Fast food is a major part of the American experience, something we farm out to other countries like TV, jeans, and Disney. Even so, I know people who refuse to eat fast food, and I understand why. I also know people who've lived on the stuff, and I have certainly had more than my share. Especially recently, what with a couple of recent road trips. It's a little scary, though. Every time I think the fast food industry has topped itself, it comes up with another triple-stacker, extra gooey cheese bomb to shoot right up your ass and save time. A new pinnacle has been reached recently with Sonic's Frito Chili Cheese Wrap and Tots value meal for $2.99. In case you were confused, the only actual food here is the wrap, which made of flour. Everything else is Fritos and fake cheese food with chili (?) crammed into a tiny space and passed off as lunch. This will damage your large intestine and self-image, which is one of the many reasons fast food is so fucking scary. And as if a flour tortilla stuffed with fucking chips wasn't enough for you, here are some deep-fried compacted potato shreds on the side. Enjoy!
Sauces at these places are starting to bother me a little. Of course, there's the ever-present Ketchup with it's urban legends of cockroach parts and spider eggs, but accompanying this now are mayo, light mayo, mustard, Tabasco, and various salsas. Taco Bell's sauces flirt with you, but have basically just been watered-down hot sauces for years. Arby's sauce bothers me a little, inasmuch as it sounds like something that might get left on you by a gigolo. It makes no effort to tell you what it even is. It's Arby's sauce. Good luck, fucker. At least that's been around for awhile. What about this shit Burger King serves now in a container just marked "Zesty?" An adjective is not a name for a sauce. It's just scary.
Speaking of Burger King, what the hell is going on with fast food breakfast? What hack team of scientists asserted that we were undernourished in the AM, and thus needed much bigger food? How else can you account for the disgusting Enormous Omelet Sandwich? Or Hardee's Loaded Breakfast Burrito? Was something wrong with breakfast that would actually fit in a person's mouth? What species do they test these new products on? Apes? "Apes really love the new Fat-Ass Double Meal Morning Wrap from Slider's, and you will, too!" And what the fuck is up with McGriddles? We failed some kind of test when we accepted the McRib, folks. Now they think we'll swallow anything. And I guess we will, at that. I bet the Russians don't eat the fucking McRib.
Chick-Fil-A, believe it or not, scares me the least of these places - I've just about decided I like them. They support good public programming, have playgrounds and good hiring practices, give everyone Sundays off. The food's non-mysterious because they know that you already know what the secret ingredient is over at Chick-Fil-A: Christ. There's a little bit of the blood of the lamb in every Original Chicken Sandwich, and don't you forget it, you heathen fucks.
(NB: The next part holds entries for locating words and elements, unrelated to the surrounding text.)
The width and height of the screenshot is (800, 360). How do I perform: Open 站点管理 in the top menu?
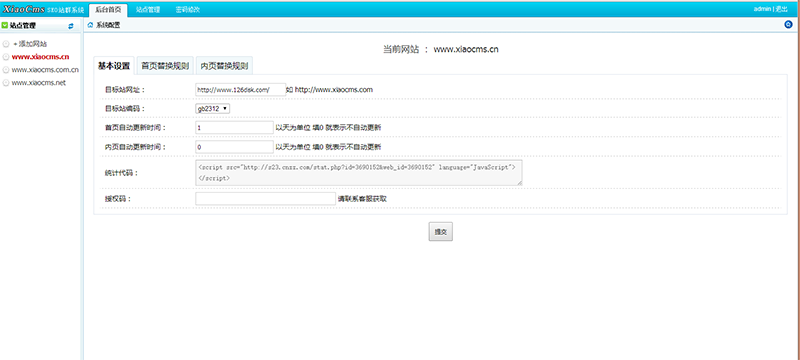click(148, 10)
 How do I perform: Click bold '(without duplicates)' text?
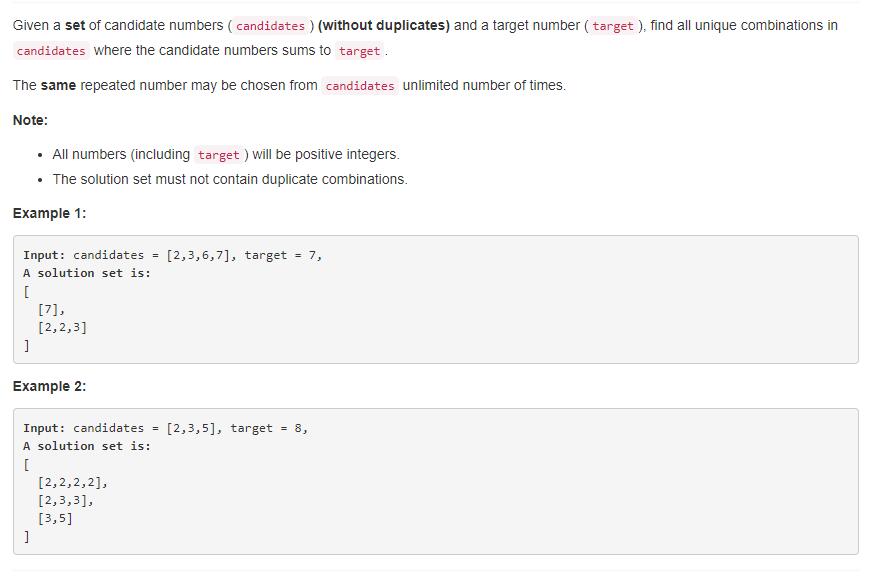384,26
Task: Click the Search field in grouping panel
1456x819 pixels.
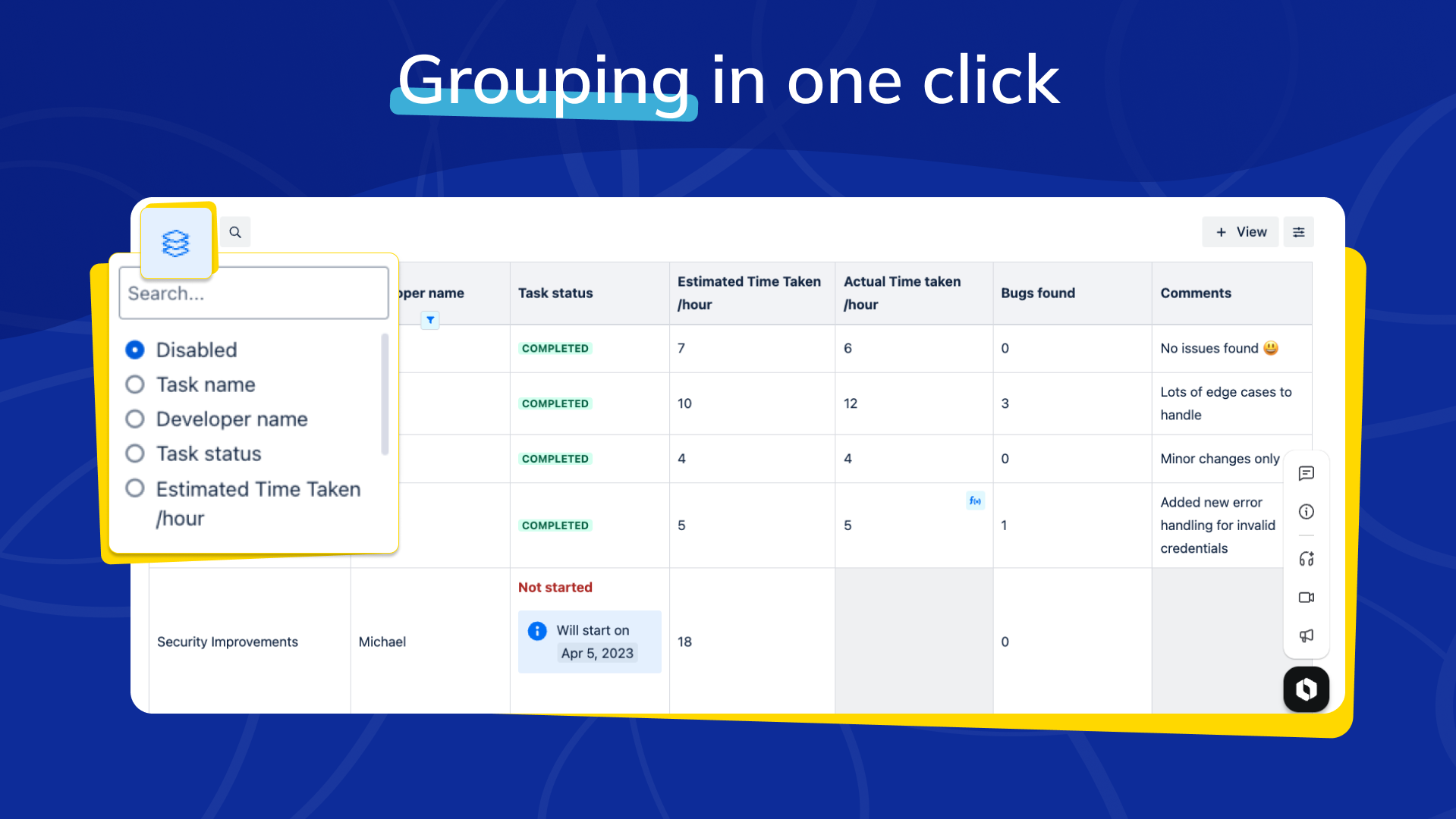Action: [253, 293]
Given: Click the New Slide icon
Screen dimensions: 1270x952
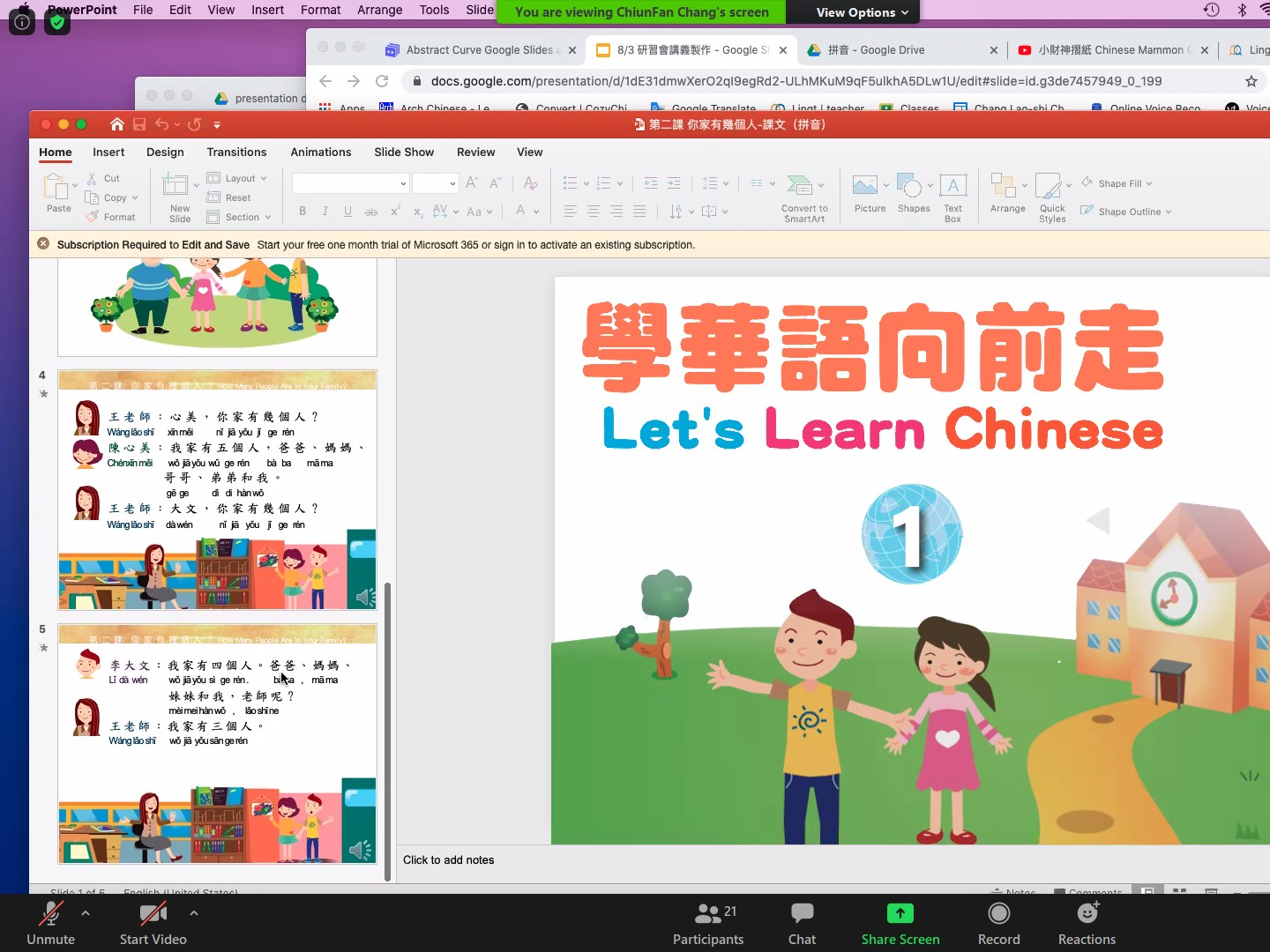Looking at the screenshot, I should pyautogui.click(x=176, y=186).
Wendy's is fairly inoffensive - you can get a baked potato there, but they give you "buttery spread" to put on it. It's not butter - it's buttery. So's a biscuit, assholes! But a baked spud? That's honest, at least. KFC serves this weird whipped mush that's supposed to have potatoes in it, but I saw Irish people picketing last week over there. (And what the hell is this "bowl of every fucking thing" they're hawking now?) McFood still dumps zesty meat sauce in their fries, while Arby's peddles "potato cakes" that resemble neither potatoes or cakes, really, and are just an important vehicle for the most important component of a fast food meal - after fat, of course - salt! Why, if you haven't gotten three times as much as your heart can take per meal from the fat and salt groups, you must be a goddamn socialist or something; safe bet you ain't eatin' fast food, I can tell you that!
Now that you're thirsty, you can order something to drink off the Wendy's drink menu, which recently underwent some changes. Now, 20 oz. of fluid is a small, 32 is a medium, and, having eliminated the Biggie (like this guy did), the large is 42 fucking ounces, which will kill you. The idea, actually, is that you take it with you and suck on it all day and by three o'clock you will be enjoying tepid icy backwash. But it'll be a value, goddammit!